- PROBLEM DESCRIPTION:
Translate this sentence from the geometry proof below into Spanish: "Angle opposite to greater side is greater."

- DOCUMENT TEXT:
┄┄┄┄┄┄

Question

In $△PQR$, if $PQ>PR$ and bisectors of $\angle Q$ and $\angle R$ intersect at $S$. Show that $SQ>SR$.

Answer 1

Given: In $APQR,PQ>PR$ and bisectors of $\angle Q$ and $\angle R$ intersect at $S$.
To prove: $SQ>SR$
Solution:
Proof:
$\angle SQR=\frac{1}{2}\angle PQR$....(i) [Ray QS bisects $\angle PQR]$
$\angle SRQ=\frac{1}{2}\angle PRQ$....(ii) [Ray RS bisects $\angle PRQ$ ]
In $△PQR$,
$PQ>PR$ [Given]
$\therefore \angle R>\angle Q$ [Angle opposite to greater side is greater.]
$\therefore \frac{1}{2}\left(\angle R\right)>\frac{1}{2}\left(\angle Q\right)$ [Multiplying both sides by $\frac{1}{2}$ ]
$\therefore \angle SRQ>\angle SQR$....(iii) [From (i) and (ii)]
In $△SQR$,
$\angle SRQ>\angle SQR$ [From (iii)]
$\therefore SQ>SR$ [Side opposite to greater angle is greater]

┄┄┄┄┄┄

- SUPPLIED MATERIAL:
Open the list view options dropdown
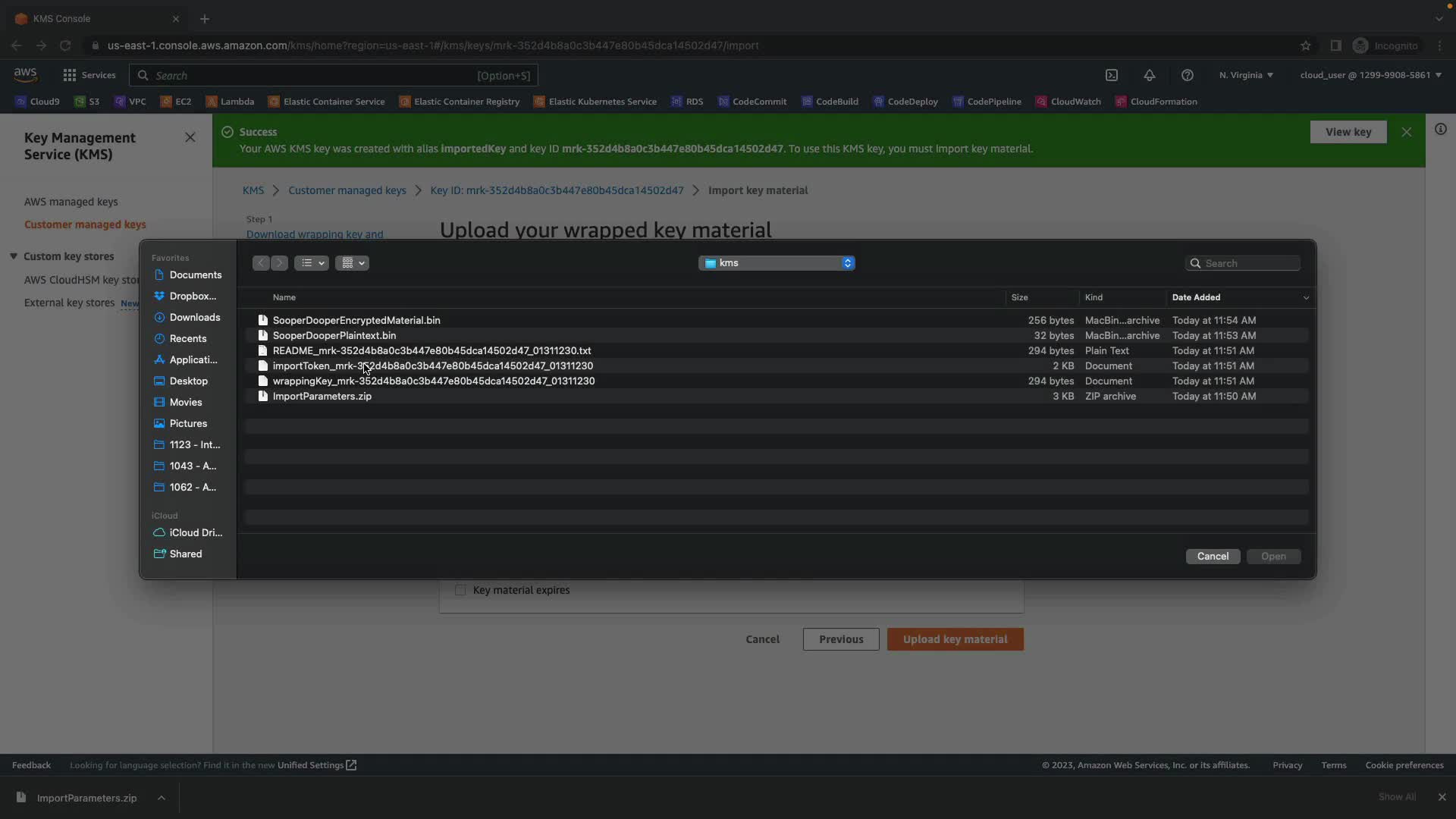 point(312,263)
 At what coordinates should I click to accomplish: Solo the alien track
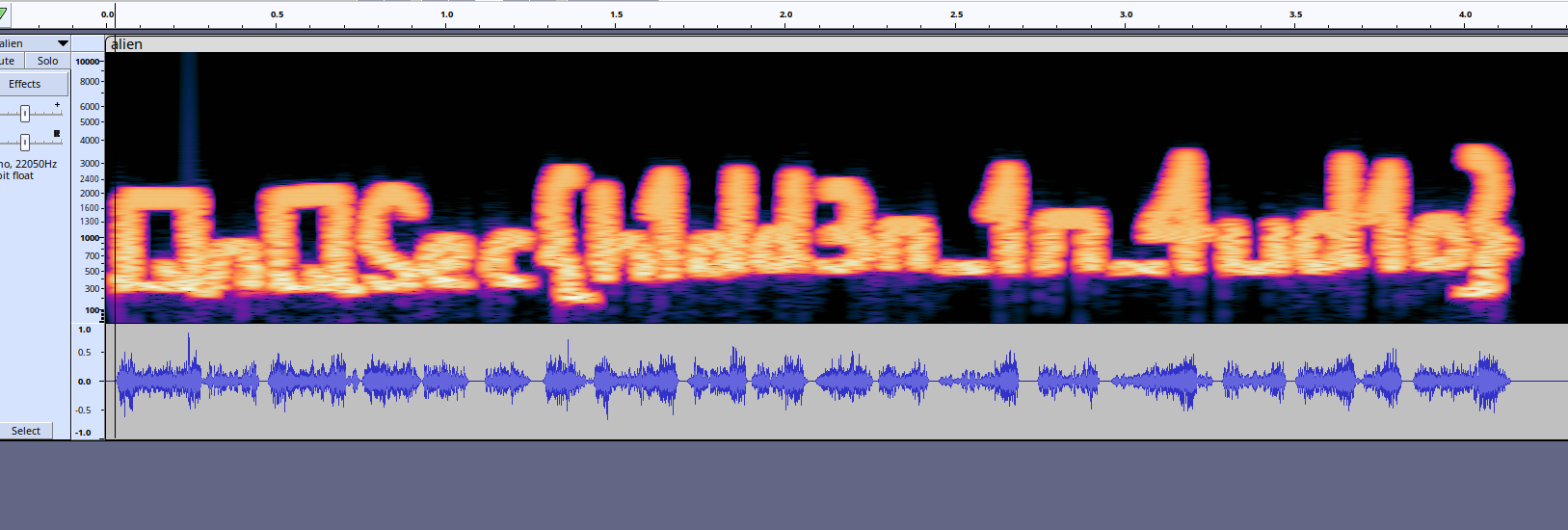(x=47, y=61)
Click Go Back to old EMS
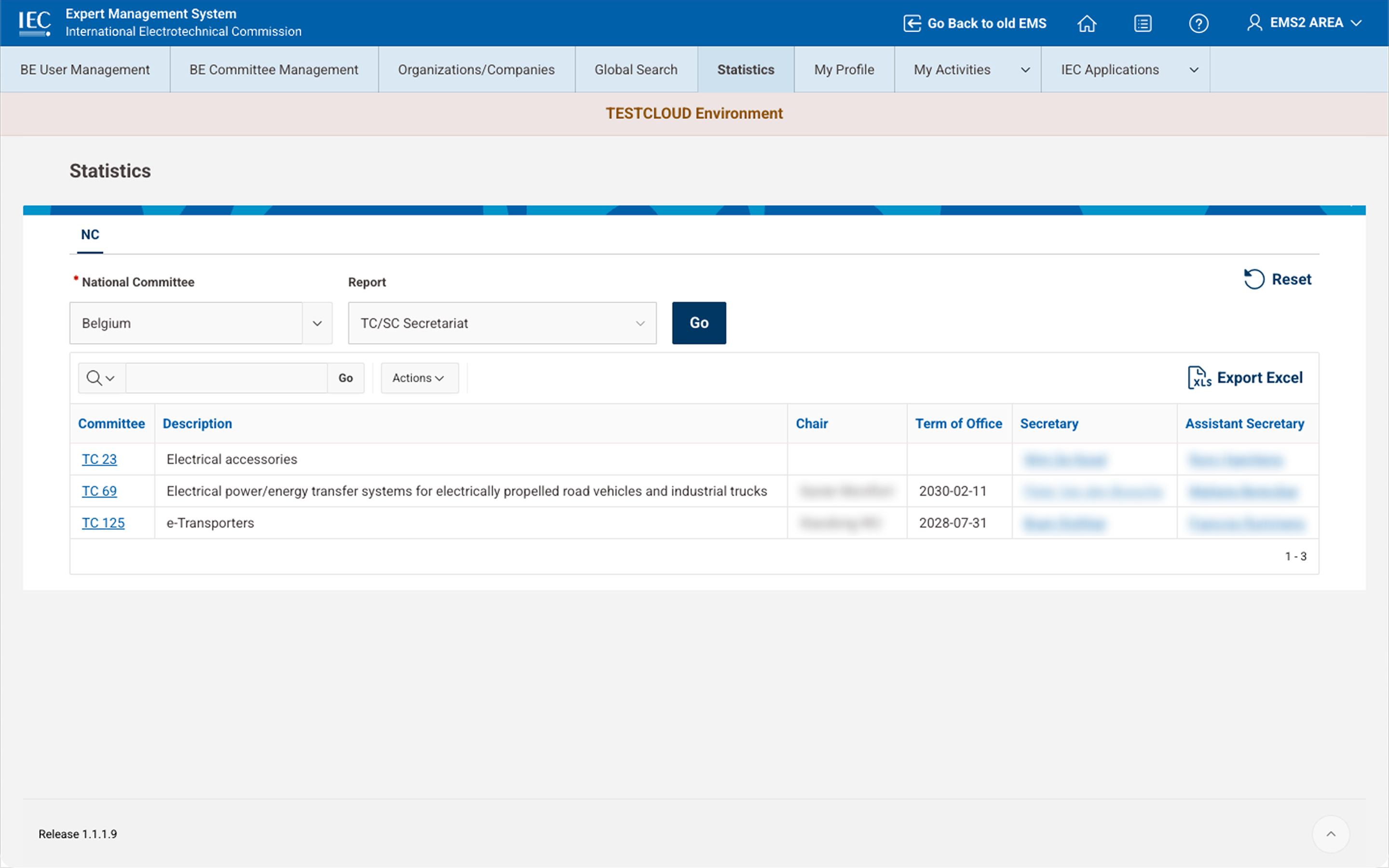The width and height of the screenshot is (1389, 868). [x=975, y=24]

┄┄┄┄┄┄

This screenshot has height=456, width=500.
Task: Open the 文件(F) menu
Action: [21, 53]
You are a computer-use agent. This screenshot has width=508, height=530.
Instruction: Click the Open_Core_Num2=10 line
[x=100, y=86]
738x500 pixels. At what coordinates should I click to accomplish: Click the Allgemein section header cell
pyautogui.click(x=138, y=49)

┄┄┄┄┄┄

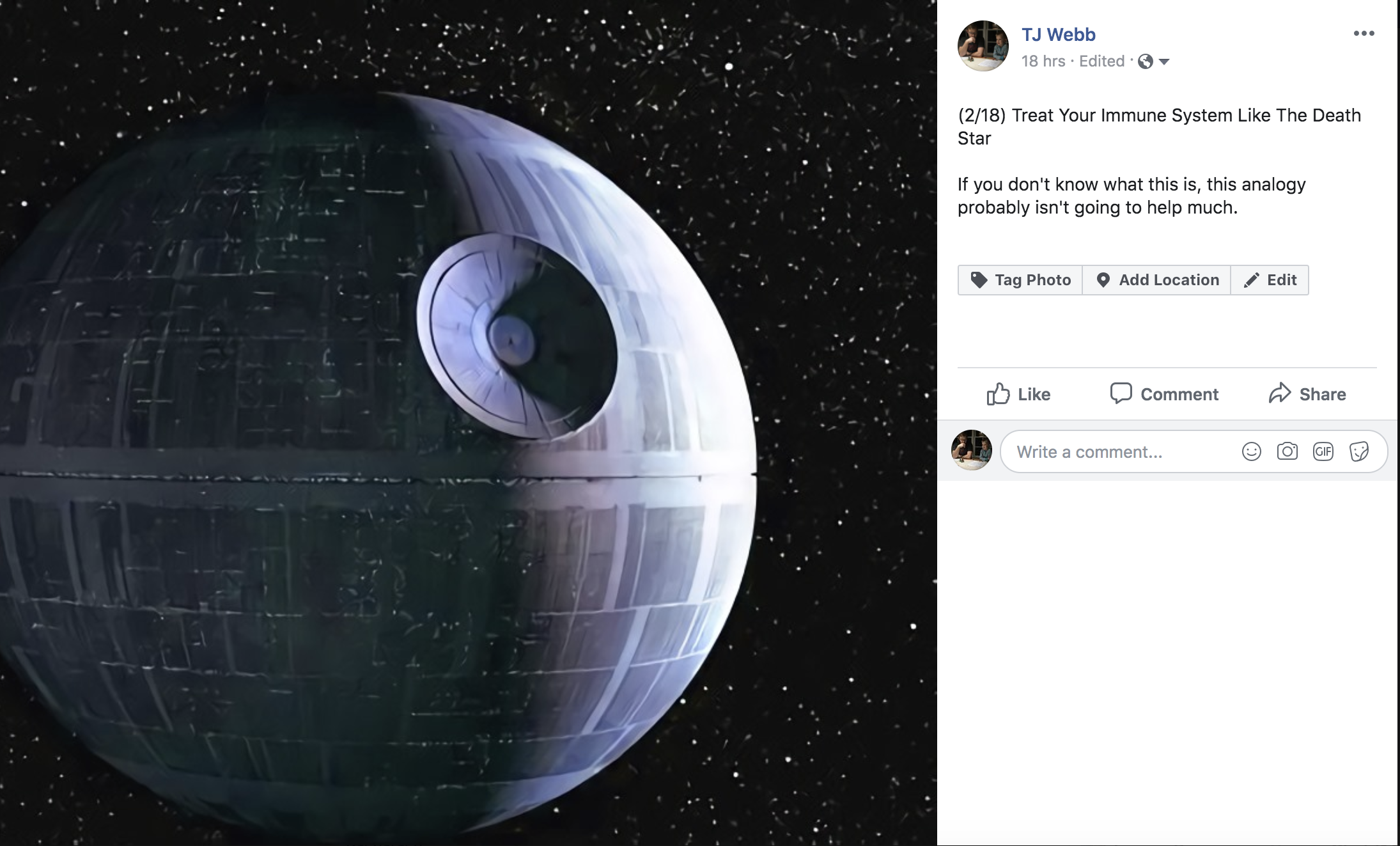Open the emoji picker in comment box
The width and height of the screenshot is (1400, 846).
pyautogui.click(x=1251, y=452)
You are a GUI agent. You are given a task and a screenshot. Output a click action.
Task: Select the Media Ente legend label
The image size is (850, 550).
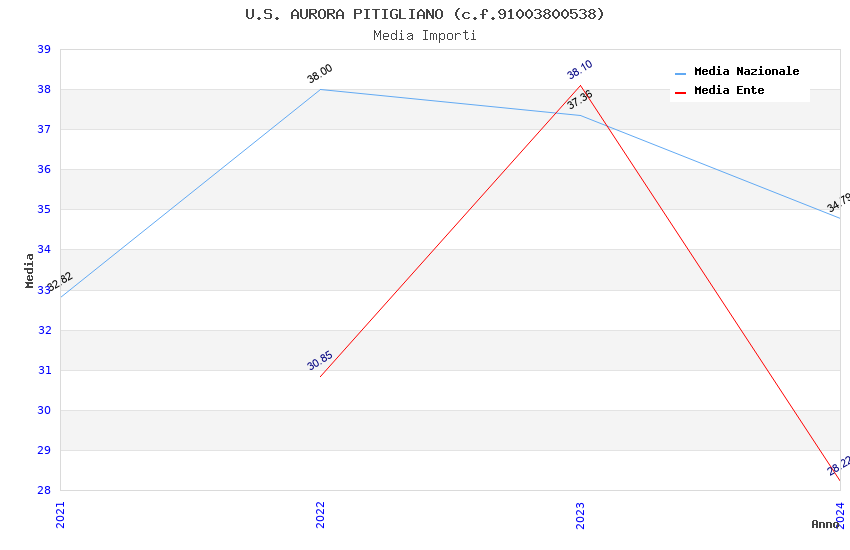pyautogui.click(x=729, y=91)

┄┄┄┄┄┄

- FINISHED ANSWER:
El ángulo opuesto al lado mayor es mayor.